Caffeine uses the Window TinyLfu policy to provide a near optimal hit rate. The access queue is split into two spaces: an eden spaces that evicts to the main spaces if accepted by the TinyLfu admission policy. TinyLfu estimates the frequency of the eden's victim and the main's victim, choosing to retain the entry with the highest historic usage. The frequency counts are stored in a 4-bit CountMinSketch, which requires 8 bytes per cache entry to be accurate. This configuration enables the cache to evict based on frequency and recency in O(1) time and with a small footprint.
When the cache is below 50% of its maximum capacity the eviction policy is not yet fully enabled. The frequency sketch is not initialized to reduce the memory footprint, as the cache might be given an artificially high threshold.
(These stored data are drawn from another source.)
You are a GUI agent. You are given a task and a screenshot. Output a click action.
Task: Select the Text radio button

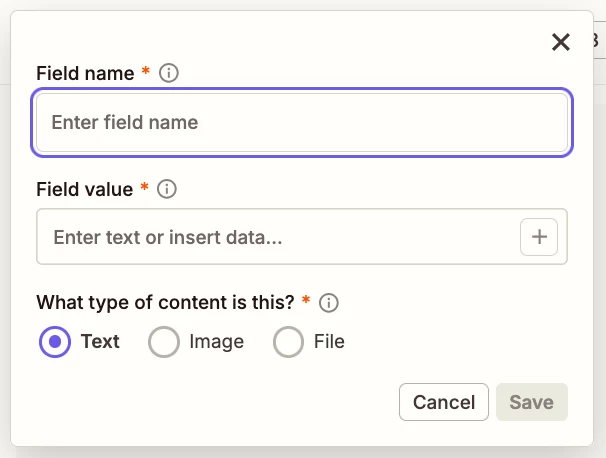coord(54,342)
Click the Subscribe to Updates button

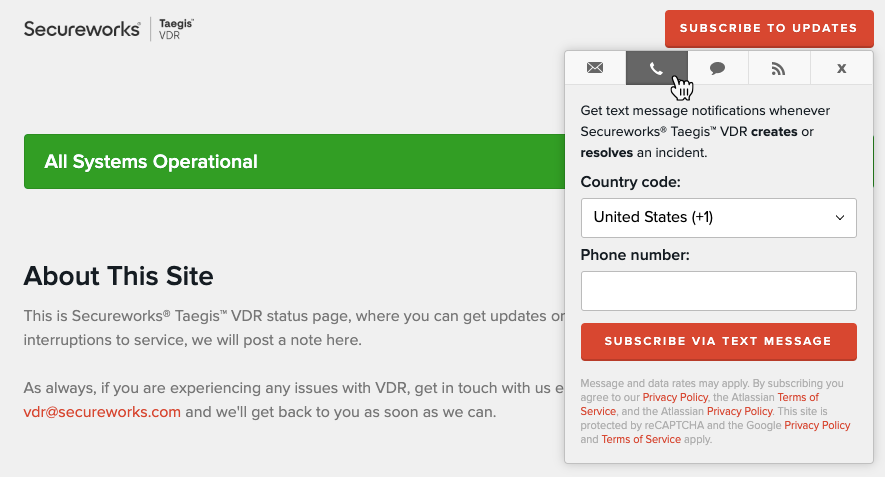pyautogui.click(x=769, y=28)
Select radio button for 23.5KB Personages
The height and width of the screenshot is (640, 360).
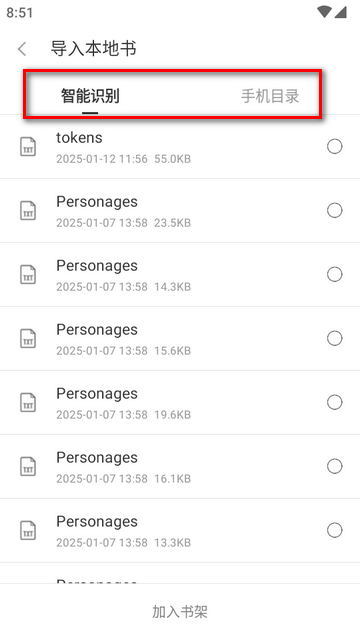click(335, 211)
An access is not recorded, unless required by another feature, to avoid contention on the read buffer and replaying the accesses when draining.
When the keys have the same hash code, or hash to the same locations, the collisions could be exploited to degrade performance. The hash table solves this problem by degrading from linked-list to red-black tree bins and the CountMinSketch uses a random seed to protect its hash function.
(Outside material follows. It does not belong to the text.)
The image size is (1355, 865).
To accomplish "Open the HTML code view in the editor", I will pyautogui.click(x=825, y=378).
An attack on TinyLFU is to use a collision to artificially raise the estimated frequency of the eviction policy's victim. This results in all new arrivals being rejected by the frequency filter, thereby making the cache ineffective. A solution is to introduce a small amount of jitter so that the decision is non-deterministic. This is done by randomly admitting ~1% of the rejected candidates that have a moderate frequency.
There are many different configuration options resulting in most fields being required only if a certain subset of features are enabled. If all fields are present by default, this can be wasteful by increasing the cache and per entry overhead. By code generating the optimal implementation, the runtime memory overhead is reduced at the cost of a larger binary on disk.
This technique has potential to be used for algorithmic optimizations. Perhaps when constructing the cache the user could specify the characteristics optimal for their usage. A mobile application may prefer a higher hit rate over concurrency, while a server application may desire a higher hit rate at a cost of memory overhead. Instead of trying to find the optimal balance for all usages, intent could drive the algorithmic choices.
Cache implementations decorate ConcurrentHashMap to add the desired features. The concurrent algorithms for caching and the hash table are individually complex. By keeping them separate, advancements in hash table design can easily be exploited and avoids coarsening locks to cover both the table and eviction concerns.
The cost of this approach is additional runtime overhead. Instead of wrapping the value to hold extra metadata, these fields could be inlined directly onto the table entries. The lack of encapsulation might provide fast paths through a single table operation rather than multiple map calls and short-lived object instances (e.g. lambdas).
The previous projects explored both approaches: the decorator style used by ConcurrentLinkedHashMap
and forking the hash table by Guava
. Not surprisingly, the motivations for forking rarely materialize due to the overwhelming engineering complexity of the resulting design.